Alma Redemptoris Mater by Giovanni Pierluigi da Palestrina

Alma Redemptoris Mater by Giovanni Pierluigi da Palestrina

Palestrina is most certainly the sixteenth-century composer who printed almost all of his music production. The fact that his career developed in Rome, centre of the Catholic world and of important figures of the Church, contributed considerable for the numerous books of masses, motets, hymns, lamentations among many other works that make the volume of his music production.

Although the most printed composer of the sixteenth century, there’s a considerable number of works by Palestrina that were preserved only in manuscript. One of these cases is the polychoral setting of the Marian antiphon Alma Redemptoris Mater for eight voicesThis is one of the two polychoral settings that, together with a four-voice setting, are known of this antiphon by Palestrina (usually labelled “II” in order to distinguish it from another polychoral setting”) all surviving in manuscript sources.

As already mentioned this Alma Redemptoris Mater is set for eight voices divided into two choirs. The antiphon was to be sung during Advent until the feast of the Purification. The source where it survives is a manuscript from the musical library of the Collegio Romano, a Jesuit institution at the heart of Catholic Rome founded in 1551 by St. Ignatius of Loyola himself. It was edited in the volume VIII of the Palestrina Edition by Franz Espagne in 1876.

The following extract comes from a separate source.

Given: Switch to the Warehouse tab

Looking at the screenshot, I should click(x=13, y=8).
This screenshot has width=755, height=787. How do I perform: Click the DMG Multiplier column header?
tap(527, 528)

This setting of Alma Redemptoris Mater was originally intended for two choirs that never overlap, which is usually sung in modern performance by a four-voice choir. In the 1876 edition, the antiphon (identified as a motet) is presented as a polychoral work and is basically divided in three major sections. I believe that Palestrina created this as a non-overlaping polychoral composition mostly for stereophonic effects. Choir I has the first section, from the intonation of “Redemptoris mater” until “qui curat populo”. Choir II follows with the second section, from “Tu quae genuisti” until “Gabrielis ab ore”. Both choirs join in unisson (merging into a four-voice choir) for the final section “Sumen illud ave… amen”.

If placed at each side of the nave the effect would be very interesting. This kind of musical arrangement, reminds me of a work I’m studying which are the Improperia by Diogo Dias Melgaz for the Adoration of the Cross on Good Friday and the sequence pro defunctis Dies irae. Both works are for eight voices divided in two choirs, with the improperia having two moments for eight voices, and in the sequence choir only overlap at the last note of one choir and the first note of the other.

The predominant texture in this work is homophony. Here is a very effective way of delivering the antiphon text using the most direct devices at the composer’s disposal. The polychoral nature of the work forces a more proeminent homophonic texture which also suggests that both choirs would be distant from one another since, if closer, there would be a brief moment of more dense imitative counterpoint.

In the homophonic sections it is interesting to note one detail that often passes unoticed that is the entry of the choir and the various degrees in which Palestrina sets these entries. First of all, we have two types of choir entries: in the first type all voices entry together, generally after a a cadence (usually followed by a general rest) this was considered as a very strong entry. The second kind is often of less importance and, although following a cadence (which falls as a ponctuation moment in the text), one of the voices is delayed from the other three, usually at the distance of a seminima. This is clearly a intermediary punctuation moment, and is a device often used by late sixteenth- and seventeenth-century composers for dealing with homophony. It was thought that all voices entering at the same time was a very strong movement, that should be scarcely used. Entries should be anticipated by a general rest, which was used for crucial moments in the text discourse, or by delaying or anticipating one voice to the other ones. In this setting it appears right at the beginning, after the word “Mater”, with the bassus anticipating the word “quae” in relation to the other three voices.